*TASK STATEMENT*. Each line in the records below, from the one that contains "32 DIY Home Products That’ll Refresh Your Space (1070, 992)" to the one that contains "Tutorials (1560, 62)", should be reproduced exactly, the first and last included.

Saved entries
BEGIN
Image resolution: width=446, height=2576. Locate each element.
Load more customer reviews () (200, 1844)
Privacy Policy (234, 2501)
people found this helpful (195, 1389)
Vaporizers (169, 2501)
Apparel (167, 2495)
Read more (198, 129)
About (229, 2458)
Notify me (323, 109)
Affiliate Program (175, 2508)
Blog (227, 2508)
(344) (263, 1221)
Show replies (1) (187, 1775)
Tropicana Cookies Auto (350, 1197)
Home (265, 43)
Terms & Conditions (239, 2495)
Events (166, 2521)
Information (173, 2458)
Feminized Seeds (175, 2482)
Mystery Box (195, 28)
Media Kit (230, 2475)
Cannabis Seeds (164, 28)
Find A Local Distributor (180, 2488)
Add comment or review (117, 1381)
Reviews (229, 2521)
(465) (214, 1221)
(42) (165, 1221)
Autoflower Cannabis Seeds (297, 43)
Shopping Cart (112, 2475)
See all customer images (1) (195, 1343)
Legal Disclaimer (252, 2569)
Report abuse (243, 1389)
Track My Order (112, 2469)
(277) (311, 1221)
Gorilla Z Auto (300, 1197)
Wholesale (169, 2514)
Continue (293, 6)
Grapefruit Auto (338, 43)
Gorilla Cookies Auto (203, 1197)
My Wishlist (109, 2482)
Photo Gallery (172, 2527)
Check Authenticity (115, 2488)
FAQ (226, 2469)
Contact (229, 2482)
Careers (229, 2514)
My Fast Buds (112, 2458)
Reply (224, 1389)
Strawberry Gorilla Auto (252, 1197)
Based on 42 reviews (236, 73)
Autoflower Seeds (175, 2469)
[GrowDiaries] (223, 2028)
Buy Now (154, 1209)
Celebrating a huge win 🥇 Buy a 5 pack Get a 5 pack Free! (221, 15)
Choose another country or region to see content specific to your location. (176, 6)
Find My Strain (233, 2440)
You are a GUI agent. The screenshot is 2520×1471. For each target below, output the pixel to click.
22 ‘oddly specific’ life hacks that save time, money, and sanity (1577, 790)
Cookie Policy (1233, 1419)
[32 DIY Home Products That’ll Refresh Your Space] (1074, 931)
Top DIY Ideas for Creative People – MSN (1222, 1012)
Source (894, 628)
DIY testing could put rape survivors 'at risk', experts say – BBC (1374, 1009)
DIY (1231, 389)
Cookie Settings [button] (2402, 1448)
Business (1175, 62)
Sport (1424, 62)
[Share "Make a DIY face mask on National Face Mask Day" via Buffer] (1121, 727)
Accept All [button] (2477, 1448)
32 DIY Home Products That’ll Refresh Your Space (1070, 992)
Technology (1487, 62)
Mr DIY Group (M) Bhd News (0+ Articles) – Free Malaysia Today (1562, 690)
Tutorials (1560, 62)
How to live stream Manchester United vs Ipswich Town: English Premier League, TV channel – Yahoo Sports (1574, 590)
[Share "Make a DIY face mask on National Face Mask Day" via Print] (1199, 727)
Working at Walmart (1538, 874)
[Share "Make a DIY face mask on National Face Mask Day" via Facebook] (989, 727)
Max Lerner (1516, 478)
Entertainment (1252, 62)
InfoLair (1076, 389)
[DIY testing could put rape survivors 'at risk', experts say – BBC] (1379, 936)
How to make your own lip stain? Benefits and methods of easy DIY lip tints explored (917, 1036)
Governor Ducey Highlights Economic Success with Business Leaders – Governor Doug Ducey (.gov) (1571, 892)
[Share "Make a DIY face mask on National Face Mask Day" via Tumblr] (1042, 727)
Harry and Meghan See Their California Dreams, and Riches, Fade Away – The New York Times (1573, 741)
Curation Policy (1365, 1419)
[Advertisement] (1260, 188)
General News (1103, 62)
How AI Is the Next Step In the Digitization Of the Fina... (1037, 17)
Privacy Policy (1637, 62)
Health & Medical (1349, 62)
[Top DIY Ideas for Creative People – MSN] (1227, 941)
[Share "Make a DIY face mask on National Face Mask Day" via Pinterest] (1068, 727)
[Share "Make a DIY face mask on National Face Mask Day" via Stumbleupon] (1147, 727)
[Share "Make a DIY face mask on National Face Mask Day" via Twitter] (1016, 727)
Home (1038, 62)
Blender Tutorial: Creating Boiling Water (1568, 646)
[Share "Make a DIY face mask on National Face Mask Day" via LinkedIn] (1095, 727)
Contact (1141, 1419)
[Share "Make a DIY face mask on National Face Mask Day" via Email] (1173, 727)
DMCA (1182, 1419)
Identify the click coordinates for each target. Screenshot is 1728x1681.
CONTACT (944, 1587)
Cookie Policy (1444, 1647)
END
*REPLY TO THE TASK*.
32 DIY Home Products That’ll Refresh Your Space (1070, 992)
Technology (1487, 62)
Mr DIY Group (M) Bhd News (0+ Articles) – Free Malaysia Today (1562, 690)
Tutorials (1560, 62)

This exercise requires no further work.